[What to produce]
Could you copy exactly the lines from the start of the records through the one containing "Screen dimensions: 1568x717", both included, and leave out the pictures?

- Opening Delimiter -

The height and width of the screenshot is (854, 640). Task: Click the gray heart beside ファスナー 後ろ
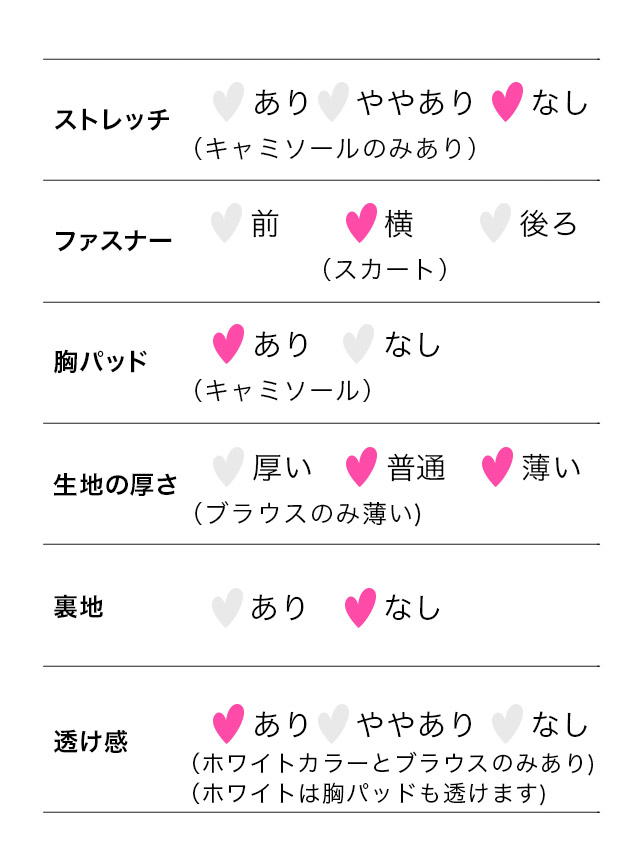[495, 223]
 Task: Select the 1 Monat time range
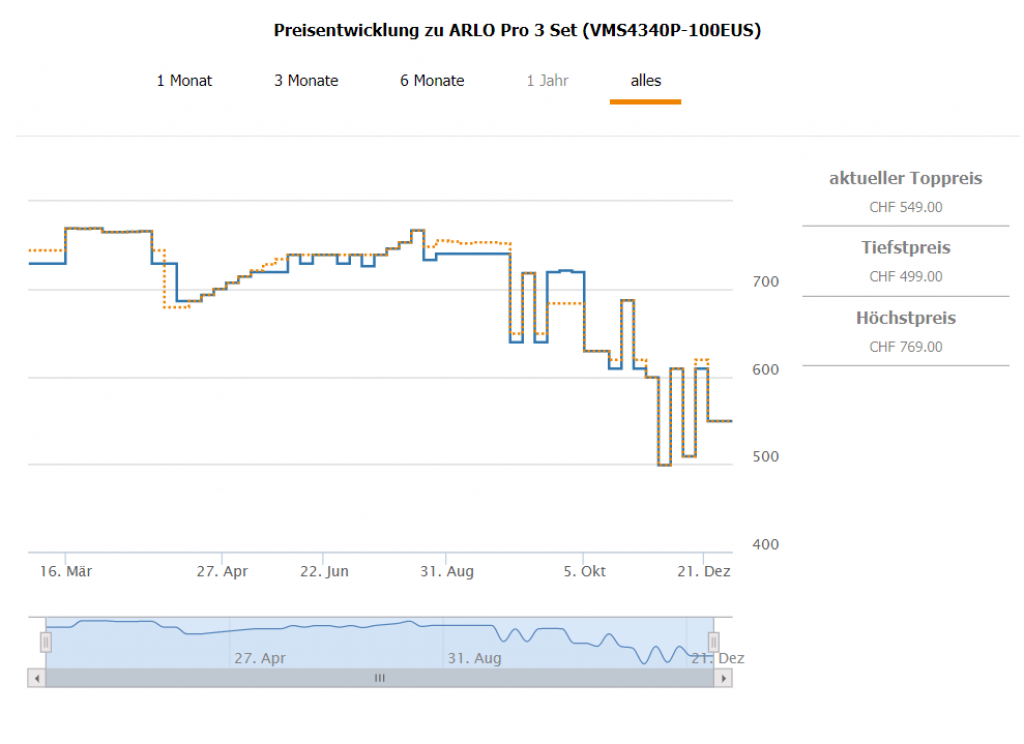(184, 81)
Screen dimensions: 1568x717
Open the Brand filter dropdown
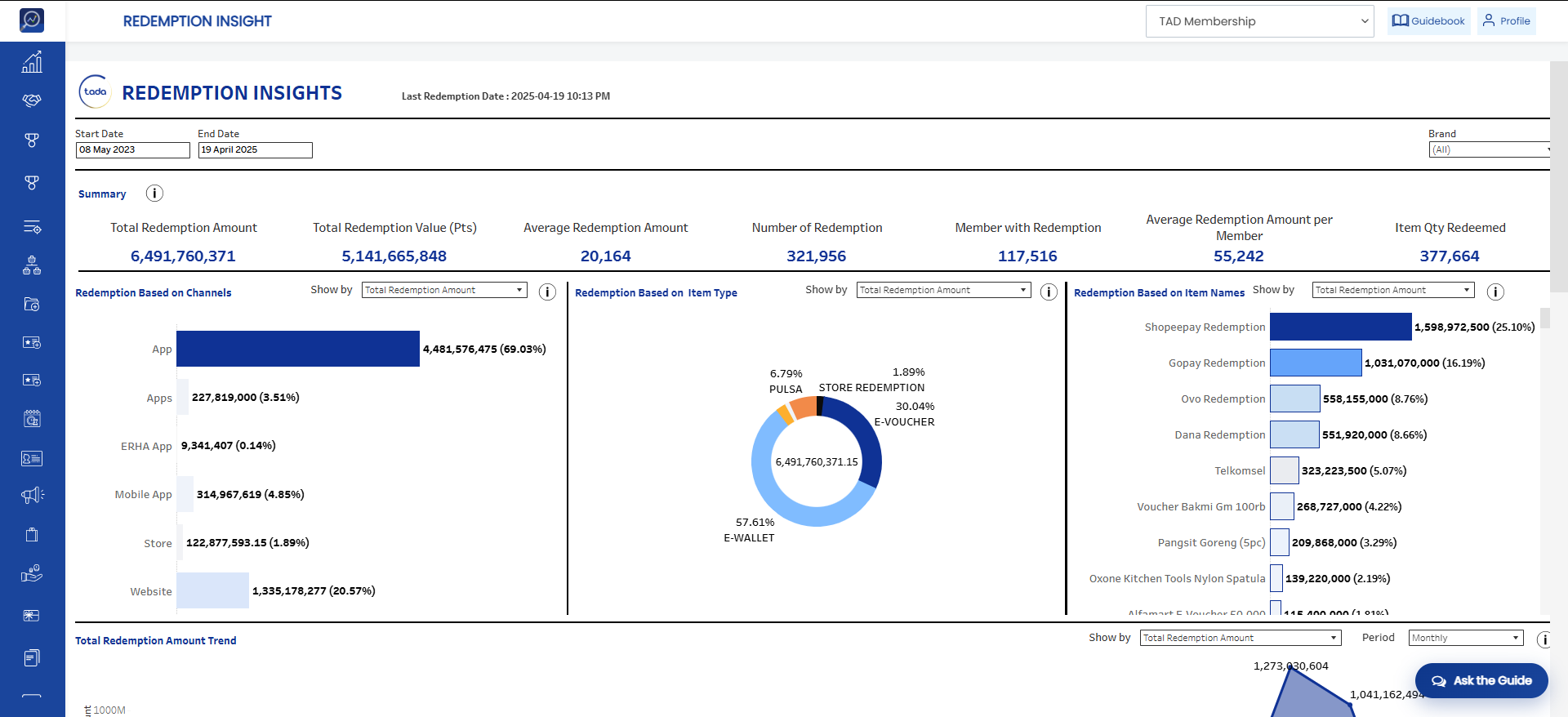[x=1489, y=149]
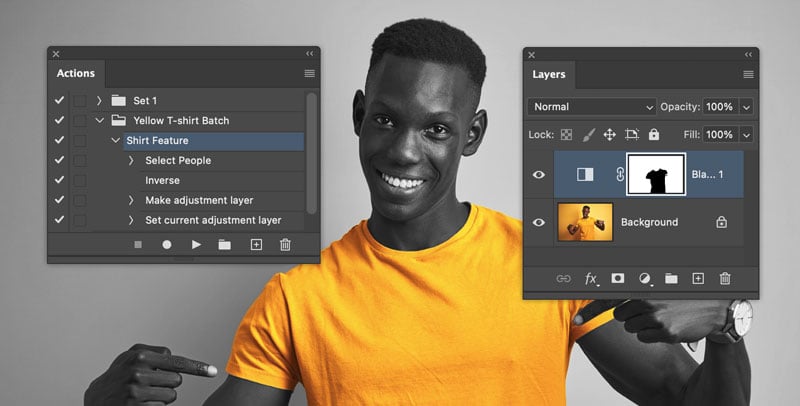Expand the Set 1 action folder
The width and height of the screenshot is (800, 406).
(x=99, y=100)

- Closing Delimiter -

[Response to the task]
The height and width of the screenshot is (854, 640). Task: Click the gray heart beside ファスナー 後ろ
[495, 223]
 Task: Select the 1 Monat time range
(184, 81)
Screen dimensions: 1568x717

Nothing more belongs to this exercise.